◆ **WHAT THIS TASK INVOLVES**: Can you copy out the listing below line for line, from its very first line down to and including the line that contains "I will point(402,40)."?
═══ DATA SHOWN ═══
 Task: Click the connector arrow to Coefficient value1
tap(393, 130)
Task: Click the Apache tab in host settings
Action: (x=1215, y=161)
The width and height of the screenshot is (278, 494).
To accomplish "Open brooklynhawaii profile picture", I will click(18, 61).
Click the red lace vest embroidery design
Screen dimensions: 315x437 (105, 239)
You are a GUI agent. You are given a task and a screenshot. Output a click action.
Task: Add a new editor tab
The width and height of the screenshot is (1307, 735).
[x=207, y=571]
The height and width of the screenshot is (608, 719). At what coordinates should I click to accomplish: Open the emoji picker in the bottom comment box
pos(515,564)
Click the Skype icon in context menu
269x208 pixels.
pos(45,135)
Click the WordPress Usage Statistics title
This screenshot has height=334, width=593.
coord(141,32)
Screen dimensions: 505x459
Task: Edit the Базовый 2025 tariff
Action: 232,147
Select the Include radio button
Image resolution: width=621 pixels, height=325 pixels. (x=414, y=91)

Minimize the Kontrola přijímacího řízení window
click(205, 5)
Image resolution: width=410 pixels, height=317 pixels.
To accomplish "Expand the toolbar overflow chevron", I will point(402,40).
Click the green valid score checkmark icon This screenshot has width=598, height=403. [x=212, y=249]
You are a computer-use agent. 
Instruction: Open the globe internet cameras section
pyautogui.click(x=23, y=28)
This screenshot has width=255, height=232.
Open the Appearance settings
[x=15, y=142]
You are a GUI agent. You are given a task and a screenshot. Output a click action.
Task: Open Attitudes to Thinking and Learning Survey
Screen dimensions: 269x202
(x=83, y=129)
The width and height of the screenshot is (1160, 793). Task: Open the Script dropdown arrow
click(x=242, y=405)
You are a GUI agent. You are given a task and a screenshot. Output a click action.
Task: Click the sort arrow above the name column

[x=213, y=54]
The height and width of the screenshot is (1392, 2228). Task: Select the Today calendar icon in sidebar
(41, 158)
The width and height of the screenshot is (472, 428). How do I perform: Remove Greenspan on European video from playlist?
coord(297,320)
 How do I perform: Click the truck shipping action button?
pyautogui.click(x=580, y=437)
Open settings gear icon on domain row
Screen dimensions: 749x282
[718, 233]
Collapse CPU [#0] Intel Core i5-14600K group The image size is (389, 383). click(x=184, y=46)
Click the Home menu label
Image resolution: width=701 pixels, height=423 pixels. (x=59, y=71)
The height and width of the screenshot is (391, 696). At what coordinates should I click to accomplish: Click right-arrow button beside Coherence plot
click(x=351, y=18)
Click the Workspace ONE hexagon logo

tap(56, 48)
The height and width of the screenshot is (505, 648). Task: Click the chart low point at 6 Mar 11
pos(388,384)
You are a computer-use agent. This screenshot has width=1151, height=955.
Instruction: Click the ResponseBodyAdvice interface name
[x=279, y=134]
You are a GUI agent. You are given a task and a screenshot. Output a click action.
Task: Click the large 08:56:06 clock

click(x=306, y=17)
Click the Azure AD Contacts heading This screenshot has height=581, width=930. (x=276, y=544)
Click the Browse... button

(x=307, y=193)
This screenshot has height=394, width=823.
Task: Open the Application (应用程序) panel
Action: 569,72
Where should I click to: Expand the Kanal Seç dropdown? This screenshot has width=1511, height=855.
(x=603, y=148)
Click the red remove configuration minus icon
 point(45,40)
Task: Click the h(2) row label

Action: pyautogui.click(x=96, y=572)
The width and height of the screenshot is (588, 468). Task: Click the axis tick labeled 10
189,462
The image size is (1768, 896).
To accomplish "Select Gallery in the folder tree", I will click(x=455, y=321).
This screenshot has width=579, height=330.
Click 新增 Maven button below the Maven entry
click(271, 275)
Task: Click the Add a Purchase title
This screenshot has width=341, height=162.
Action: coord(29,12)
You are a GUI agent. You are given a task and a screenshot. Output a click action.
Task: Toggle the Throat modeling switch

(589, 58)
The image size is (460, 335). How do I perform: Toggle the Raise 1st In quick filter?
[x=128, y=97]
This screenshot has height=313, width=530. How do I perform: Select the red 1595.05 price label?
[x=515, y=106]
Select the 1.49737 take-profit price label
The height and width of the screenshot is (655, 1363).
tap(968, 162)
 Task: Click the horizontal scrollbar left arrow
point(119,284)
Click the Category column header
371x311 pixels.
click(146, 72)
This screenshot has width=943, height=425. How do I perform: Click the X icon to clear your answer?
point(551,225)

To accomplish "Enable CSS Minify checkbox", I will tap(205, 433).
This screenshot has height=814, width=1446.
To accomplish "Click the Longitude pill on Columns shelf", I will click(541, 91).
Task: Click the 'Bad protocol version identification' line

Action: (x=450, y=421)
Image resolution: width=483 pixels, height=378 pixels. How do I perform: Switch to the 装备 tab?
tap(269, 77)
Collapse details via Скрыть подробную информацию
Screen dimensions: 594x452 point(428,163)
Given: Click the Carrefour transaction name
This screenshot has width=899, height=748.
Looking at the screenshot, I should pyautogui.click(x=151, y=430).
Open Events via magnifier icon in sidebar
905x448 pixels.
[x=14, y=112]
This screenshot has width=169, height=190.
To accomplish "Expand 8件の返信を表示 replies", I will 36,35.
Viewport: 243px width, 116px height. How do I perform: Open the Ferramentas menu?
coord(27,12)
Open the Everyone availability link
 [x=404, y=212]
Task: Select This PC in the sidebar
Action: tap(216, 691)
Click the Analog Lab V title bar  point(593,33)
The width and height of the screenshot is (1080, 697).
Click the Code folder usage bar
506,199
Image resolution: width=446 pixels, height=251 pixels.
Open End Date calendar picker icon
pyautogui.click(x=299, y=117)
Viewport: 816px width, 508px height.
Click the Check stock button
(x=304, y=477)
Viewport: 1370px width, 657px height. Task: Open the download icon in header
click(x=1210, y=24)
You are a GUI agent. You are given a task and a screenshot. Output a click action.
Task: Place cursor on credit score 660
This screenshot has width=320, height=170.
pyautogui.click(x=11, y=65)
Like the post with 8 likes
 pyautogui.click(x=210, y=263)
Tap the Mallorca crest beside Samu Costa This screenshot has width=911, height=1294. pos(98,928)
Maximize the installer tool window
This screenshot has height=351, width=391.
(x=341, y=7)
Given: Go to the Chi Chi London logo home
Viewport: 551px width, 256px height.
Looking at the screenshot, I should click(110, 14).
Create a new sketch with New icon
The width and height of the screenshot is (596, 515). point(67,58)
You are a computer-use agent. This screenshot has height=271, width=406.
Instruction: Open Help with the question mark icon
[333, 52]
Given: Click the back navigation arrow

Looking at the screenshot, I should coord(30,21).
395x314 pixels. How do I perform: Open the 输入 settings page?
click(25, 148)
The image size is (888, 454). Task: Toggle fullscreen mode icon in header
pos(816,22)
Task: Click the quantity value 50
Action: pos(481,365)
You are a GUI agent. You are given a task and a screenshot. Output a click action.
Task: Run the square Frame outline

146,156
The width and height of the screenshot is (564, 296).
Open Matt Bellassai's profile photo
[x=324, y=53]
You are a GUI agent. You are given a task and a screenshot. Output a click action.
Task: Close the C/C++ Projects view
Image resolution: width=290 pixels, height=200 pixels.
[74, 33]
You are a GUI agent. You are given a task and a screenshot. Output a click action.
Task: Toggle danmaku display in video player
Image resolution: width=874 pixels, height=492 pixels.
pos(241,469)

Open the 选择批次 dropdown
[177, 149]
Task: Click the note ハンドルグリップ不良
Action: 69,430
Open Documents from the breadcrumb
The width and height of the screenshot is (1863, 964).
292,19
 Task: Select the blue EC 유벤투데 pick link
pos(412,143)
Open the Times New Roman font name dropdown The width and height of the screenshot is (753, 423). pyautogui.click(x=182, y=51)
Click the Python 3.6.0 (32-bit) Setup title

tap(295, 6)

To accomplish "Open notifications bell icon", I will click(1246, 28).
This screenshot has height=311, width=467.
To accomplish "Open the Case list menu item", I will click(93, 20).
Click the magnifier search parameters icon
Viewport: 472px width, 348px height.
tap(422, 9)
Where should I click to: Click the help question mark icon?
═══
◆ **WRITTEN REPLY**:
 Task: Click the connector arrow to Coefficient value1
tap(393, 130)
Task: Click the Apache tab in host settings
Action: (x=1215, y=161)
The width and height of the screenshot is (278, 494).
To accomplish "Open brooklynhawaii profile picture", I will click(18, 61).
Click the red lace vest embroidery design
Screen dimensions: 315x437 (105, 239)
You are a GUI agent. You are given a task and a screenshot. Output a click action.
Task: Add a new editor tab
The width and height of the screenshot is (1307, 735).
[x=207, y=571]
The height and width of the screenshot is (608, 719). At what coordinates should I click to accomplish: Open the emoji picker in the bottom comment box
pos(515,564)
Click the Skype icon in context menu
269x208 pixels.
pos(45,135)
Click the WordPress Usage Statistics title
This screenshot has height=334, width=593.
coord(141,32)
Screen dimensions: 505x459
Task: Edit the Базовый 2025 tariff
Action: 232,147
Select the Include radio button
Image resolution: width=621 pixels, height=325 pixels. (x=414, y=91)

Minimize the Kontrola přijímacího řízení window
click(205, 5)
Image resolution: width=410 pixels, height=317 pixels.
To accomplish "Expand the toolbar overflow chevron", I will point(402,40).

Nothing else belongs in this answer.